Problem statement: The full listing must be reproduced exactly as given.

Data listing:
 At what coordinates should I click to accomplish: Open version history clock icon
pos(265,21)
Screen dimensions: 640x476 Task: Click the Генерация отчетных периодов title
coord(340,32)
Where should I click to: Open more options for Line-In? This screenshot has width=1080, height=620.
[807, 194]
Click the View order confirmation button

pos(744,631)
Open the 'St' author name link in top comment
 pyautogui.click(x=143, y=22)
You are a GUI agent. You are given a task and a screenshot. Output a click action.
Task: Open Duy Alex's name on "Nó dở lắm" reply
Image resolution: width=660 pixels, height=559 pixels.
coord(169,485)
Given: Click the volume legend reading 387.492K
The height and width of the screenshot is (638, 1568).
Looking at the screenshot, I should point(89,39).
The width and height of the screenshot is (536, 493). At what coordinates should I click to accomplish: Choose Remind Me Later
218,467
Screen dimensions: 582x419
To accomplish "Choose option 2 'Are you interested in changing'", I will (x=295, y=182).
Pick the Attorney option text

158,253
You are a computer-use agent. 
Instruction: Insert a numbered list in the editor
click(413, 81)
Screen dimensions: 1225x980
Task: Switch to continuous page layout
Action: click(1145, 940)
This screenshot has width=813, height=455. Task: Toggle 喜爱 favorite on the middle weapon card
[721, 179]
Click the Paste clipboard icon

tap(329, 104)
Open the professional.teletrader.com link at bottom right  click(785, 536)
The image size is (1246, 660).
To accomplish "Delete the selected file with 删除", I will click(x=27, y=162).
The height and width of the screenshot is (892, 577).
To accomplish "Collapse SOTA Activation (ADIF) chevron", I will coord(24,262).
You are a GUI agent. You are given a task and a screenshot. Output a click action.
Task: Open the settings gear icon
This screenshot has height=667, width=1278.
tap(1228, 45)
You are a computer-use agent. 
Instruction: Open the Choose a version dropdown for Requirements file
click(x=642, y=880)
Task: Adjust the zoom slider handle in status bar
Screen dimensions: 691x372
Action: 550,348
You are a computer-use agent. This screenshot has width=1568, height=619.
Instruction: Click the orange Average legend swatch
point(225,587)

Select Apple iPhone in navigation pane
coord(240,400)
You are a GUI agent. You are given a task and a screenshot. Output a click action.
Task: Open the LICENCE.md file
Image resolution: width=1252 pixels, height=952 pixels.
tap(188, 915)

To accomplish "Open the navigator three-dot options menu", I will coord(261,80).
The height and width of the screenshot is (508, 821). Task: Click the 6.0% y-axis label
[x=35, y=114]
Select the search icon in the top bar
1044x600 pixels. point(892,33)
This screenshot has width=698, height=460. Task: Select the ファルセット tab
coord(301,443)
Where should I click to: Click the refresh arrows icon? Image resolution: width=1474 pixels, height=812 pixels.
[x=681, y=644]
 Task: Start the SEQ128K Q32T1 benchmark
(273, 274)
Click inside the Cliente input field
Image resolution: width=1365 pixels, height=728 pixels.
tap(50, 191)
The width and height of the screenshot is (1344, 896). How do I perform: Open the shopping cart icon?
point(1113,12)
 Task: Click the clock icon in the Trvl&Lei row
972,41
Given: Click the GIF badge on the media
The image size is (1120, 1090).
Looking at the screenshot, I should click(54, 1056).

Solution for this exercise:
 At what coordinates should I click to accomplish: Open version history clock icon
pos(265,21)
Screen dimensions: 640x476 Task: Click the Генерация отчетных периодов title
coord(340,32)
Where should I click to: Open more options for Line-In? This screenshot has width=1080, height=620.
[807, 194]
Click the View order confirmation button

pos(744,631)
Open the 'St' author name link in top comment
 pyautogui.click(x=143, y=22)
You are a GUI agent. You are given a task and a screenshot. Output a click action.
Task: Open Duy Alex's name on "Nó dở lắm" reply
Image resolution: width=660 pixels, height=559 pixels.
coord(169,485)
Given: Click the volume legend reading 387.492K
The height and width of the screenshot is (638, 1568).
Looking at the screenshot, I should point(89,39).
The width and height of the screenshot is (536, 493). At what coordinates should I click to accomplish: Choose Remind Me Later
218,467
Screen dimensions: 582x419
To accomplish "Choose option 2 'Are you interested in changing'", I will (x=295, y=182).
Pick the Attorney option text

158,253
You are a computer-use agent. 
Instruction: Insert a numbered list in the editor
click(413, 81)
Screen dimensions: 1225x980
Task: Switch to continuous page layout
Action: click(1145, 940)
This screenshot has width=813, height=455. Task: Toggle 喜爱 favorite on the middle weapon card
[721, 179]
Click the Paste clipboard icon

tap(329, 104)
Open the professional.teletrader.com link at bottom right  click(785, 536)
The image size is (1246, 660).
To accomplish "Delete the selected file with 删除", I will click(x=27, y=162).
The height and width of the screenshot is (892, 577).
To accomplish "Collapse SOTA Activation (ADIF) chevron", I will coord(24,262).
You are a GUI agent. You are given a task and a screenshot. Output a click action.
Task: Open the settings gear icon
This screenshot has height=667, width=1278.
tap(1228, 45)
You are a computer-use agent. 
Instruction: Open the Choose a version dropdown for Requirements file
click(x=642, y=880)
Task: Adjust the zoom slider handle in status bar
Screen dimensions: 691x372
Action: 550,348
You are a computer-use agent. This screenshot has width=1568, height=619.
Instruction: Click the orange Average legend swatch
point(225,587)

Select Apple iPhone in navigation pane
coord(240,400)
You are a GUI agent. You are given a task and a screenshot. Output a click action.
Task: Open the LICENCE.md file
Image resolution: width=1252 pixels, height=952 pixels.
tap(188, 915)

To accomplish "Open the navigator three-dot options menu", I will coord(261,80).
The height and width of the screenshot is (508, 821). Task: Click the 6.0% y-axis label
[x=35, y=114]
Select the search icon in the top bar
1044x600 pixels. point(892,33)
This screenshot has width=698, height=460. Task: Select the ファルセット tab
coord(301,443)
Where should I click to: Click the refresh arrows icon? Image resolution: width=1474 pixels, height=812 pixels.
[x=681, y=644]
 Task: Start the SEQ128K Q32T1 benchmark
(273, 274)
Click inside the Cliente input field
Image resolution: width=1365 pixels, height=728 pixels.
tap(50, 191)
The width and height of the screenshot is (1344, 896). How do I perform: Open the shopping cart icon?
point(1113,12)
 Task: Click the clock icon in the Trvl&Lei row
972,41
Given: Click the GIF badge on the media
The image size is (1120, 1090).
Looking at the screenshot, I should click(54, 1056).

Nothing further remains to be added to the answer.